Task directions: Look through the data below for the line with "Selling Joomla (531, 956)" and the line with "Technical Requirements (950, 297)", then output those two and all lines in between, exactly as written.

Exercise input:
-=-=-

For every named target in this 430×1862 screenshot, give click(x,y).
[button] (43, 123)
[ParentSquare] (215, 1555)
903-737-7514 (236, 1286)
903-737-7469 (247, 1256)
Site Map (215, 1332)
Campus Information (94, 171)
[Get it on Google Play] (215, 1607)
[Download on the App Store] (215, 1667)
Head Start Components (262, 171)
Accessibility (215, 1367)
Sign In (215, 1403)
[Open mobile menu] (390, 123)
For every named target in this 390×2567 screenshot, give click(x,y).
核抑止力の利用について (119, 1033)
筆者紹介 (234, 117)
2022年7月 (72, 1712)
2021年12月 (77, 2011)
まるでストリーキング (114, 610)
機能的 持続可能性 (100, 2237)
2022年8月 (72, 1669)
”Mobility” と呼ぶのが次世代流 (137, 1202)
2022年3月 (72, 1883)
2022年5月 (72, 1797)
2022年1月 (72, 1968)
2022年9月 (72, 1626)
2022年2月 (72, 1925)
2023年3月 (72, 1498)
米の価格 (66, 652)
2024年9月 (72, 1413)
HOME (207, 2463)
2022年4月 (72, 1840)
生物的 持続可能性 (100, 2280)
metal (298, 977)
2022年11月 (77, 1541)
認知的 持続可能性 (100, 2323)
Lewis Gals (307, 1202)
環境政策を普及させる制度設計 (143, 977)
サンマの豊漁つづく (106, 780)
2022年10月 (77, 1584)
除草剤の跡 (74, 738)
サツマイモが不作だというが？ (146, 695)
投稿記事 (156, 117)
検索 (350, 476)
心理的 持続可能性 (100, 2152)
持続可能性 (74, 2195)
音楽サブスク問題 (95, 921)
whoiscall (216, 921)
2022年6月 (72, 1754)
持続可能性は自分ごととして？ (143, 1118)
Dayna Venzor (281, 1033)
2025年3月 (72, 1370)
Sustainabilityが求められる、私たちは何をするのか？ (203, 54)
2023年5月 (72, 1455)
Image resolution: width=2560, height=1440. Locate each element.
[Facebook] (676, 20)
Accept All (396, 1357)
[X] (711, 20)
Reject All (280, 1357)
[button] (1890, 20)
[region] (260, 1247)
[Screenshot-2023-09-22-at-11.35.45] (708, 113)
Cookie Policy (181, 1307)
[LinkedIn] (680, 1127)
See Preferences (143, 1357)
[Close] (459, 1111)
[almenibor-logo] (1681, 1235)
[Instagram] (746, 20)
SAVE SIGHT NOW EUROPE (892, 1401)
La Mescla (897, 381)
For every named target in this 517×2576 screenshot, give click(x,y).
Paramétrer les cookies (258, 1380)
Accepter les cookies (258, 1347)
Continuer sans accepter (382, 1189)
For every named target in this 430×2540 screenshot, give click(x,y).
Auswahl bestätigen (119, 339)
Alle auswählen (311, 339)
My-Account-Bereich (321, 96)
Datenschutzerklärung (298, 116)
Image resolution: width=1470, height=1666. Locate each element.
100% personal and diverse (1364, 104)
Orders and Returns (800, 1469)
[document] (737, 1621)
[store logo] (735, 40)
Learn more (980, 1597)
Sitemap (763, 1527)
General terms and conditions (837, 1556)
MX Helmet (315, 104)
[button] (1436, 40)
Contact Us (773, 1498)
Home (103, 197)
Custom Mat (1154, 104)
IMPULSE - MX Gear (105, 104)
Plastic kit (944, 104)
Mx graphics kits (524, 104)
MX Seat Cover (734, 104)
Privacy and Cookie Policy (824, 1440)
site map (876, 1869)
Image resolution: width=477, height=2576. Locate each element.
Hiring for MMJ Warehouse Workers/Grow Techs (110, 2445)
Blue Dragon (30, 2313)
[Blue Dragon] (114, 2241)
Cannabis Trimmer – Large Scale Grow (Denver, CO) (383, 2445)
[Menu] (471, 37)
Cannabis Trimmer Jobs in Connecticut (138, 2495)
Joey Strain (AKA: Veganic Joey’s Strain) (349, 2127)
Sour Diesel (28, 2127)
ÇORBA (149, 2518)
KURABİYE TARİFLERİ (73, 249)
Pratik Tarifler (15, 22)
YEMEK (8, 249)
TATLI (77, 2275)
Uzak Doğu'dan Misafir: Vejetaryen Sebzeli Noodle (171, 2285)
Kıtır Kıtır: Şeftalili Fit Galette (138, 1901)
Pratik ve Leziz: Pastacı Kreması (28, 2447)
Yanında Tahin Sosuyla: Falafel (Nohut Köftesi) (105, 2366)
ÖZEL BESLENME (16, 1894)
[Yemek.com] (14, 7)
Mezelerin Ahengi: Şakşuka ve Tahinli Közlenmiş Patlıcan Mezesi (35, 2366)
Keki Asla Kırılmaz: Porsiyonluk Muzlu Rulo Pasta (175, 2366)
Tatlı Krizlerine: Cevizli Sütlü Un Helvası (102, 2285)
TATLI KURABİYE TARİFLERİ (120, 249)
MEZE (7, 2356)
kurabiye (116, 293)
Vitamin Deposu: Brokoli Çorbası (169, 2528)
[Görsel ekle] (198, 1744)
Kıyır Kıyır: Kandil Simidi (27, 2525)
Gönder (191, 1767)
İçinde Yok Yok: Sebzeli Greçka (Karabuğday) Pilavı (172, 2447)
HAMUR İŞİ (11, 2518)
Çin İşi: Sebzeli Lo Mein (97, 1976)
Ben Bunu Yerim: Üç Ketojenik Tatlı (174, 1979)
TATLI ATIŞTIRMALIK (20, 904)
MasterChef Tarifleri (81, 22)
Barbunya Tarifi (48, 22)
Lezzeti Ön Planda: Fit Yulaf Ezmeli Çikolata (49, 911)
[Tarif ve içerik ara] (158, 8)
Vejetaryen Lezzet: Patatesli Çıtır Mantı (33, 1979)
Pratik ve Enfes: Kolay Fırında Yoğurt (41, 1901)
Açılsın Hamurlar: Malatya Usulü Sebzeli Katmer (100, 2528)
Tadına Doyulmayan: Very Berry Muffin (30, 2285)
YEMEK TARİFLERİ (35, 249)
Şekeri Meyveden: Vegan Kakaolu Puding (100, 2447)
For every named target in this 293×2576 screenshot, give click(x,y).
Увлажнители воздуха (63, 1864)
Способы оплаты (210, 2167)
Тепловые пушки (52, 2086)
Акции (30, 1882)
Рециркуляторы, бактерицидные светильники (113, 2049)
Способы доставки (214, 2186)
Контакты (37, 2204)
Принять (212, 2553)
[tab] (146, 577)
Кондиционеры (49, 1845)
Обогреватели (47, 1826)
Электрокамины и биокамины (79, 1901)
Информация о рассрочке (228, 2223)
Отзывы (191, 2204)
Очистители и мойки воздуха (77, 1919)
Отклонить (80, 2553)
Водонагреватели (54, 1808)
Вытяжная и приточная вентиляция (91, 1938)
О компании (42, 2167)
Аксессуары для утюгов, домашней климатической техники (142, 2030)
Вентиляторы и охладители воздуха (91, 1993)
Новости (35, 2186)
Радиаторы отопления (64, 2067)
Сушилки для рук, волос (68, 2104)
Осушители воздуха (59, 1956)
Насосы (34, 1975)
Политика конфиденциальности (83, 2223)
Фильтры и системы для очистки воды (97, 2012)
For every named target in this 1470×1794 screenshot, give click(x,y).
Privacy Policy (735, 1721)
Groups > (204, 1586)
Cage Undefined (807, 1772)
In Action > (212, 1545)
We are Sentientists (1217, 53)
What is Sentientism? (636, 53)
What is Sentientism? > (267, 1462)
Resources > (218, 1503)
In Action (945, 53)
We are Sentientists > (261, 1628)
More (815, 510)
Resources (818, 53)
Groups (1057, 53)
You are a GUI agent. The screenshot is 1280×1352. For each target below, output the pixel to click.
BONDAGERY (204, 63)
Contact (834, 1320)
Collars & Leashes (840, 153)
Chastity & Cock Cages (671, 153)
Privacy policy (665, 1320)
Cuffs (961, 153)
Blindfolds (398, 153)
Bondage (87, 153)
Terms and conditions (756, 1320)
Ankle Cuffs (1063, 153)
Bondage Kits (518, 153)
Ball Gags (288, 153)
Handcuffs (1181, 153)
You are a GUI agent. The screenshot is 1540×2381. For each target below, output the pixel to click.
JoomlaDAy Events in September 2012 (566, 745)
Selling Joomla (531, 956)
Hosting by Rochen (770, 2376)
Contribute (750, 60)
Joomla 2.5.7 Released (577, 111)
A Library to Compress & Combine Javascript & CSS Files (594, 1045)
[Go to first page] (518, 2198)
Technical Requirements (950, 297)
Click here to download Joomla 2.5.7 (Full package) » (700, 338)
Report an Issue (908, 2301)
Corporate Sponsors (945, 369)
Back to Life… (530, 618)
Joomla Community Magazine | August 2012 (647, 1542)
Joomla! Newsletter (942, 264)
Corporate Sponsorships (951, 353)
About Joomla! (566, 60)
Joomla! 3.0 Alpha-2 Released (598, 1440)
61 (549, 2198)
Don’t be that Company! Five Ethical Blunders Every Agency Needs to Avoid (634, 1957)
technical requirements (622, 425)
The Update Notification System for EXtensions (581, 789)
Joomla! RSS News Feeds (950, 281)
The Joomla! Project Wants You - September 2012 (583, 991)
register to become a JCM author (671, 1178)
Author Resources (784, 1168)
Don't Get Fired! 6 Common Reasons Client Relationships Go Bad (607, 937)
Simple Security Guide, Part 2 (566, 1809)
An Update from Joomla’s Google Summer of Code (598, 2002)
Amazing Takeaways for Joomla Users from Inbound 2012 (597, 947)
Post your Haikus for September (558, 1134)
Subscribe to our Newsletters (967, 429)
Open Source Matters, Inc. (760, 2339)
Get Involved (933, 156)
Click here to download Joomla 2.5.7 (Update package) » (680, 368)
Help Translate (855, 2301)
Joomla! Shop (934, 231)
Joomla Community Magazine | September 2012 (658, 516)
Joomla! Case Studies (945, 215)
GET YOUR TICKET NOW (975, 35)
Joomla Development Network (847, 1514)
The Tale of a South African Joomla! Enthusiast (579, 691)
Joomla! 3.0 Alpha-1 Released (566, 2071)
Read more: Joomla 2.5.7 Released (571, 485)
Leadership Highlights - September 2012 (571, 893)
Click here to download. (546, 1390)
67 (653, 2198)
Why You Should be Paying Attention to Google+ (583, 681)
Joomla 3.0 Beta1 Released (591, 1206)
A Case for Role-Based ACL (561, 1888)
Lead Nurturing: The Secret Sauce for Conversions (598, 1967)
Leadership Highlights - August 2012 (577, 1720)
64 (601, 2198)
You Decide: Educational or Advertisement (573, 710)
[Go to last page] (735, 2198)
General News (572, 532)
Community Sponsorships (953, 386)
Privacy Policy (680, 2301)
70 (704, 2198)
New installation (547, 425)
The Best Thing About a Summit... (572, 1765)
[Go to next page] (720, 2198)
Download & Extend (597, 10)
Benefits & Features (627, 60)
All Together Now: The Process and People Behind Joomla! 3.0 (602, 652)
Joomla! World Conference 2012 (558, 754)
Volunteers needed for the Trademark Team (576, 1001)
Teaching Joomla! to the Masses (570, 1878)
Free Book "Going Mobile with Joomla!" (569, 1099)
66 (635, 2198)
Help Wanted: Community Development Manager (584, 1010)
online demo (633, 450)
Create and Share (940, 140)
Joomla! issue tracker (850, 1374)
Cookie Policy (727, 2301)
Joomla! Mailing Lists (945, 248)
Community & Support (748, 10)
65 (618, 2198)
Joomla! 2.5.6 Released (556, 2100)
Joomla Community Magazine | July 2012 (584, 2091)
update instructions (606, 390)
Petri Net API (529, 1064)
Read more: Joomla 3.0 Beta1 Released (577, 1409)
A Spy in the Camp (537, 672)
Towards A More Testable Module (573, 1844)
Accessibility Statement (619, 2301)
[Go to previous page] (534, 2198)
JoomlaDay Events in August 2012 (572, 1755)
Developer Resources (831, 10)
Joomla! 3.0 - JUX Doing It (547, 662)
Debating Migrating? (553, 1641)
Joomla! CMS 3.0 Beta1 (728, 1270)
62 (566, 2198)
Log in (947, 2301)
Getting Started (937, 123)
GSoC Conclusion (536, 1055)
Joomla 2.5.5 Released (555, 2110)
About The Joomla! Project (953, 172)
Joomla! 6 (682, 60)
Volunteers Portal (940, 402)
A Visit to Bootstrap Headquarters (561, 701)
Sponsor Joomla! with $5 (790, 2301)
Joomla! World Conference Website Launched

-=-=-

Result for this task:
Selling Joomla (531, 956)
Hosting by Rochen (770, 2376)
Contribute (750, 60)
Joomla 2.5.7 Released (577, 111)
A Library to Compress & Combine Javascript & CSS Files (594, 1045)
[Go to first page] (518, 2198)
Technical Requirements (950, 297)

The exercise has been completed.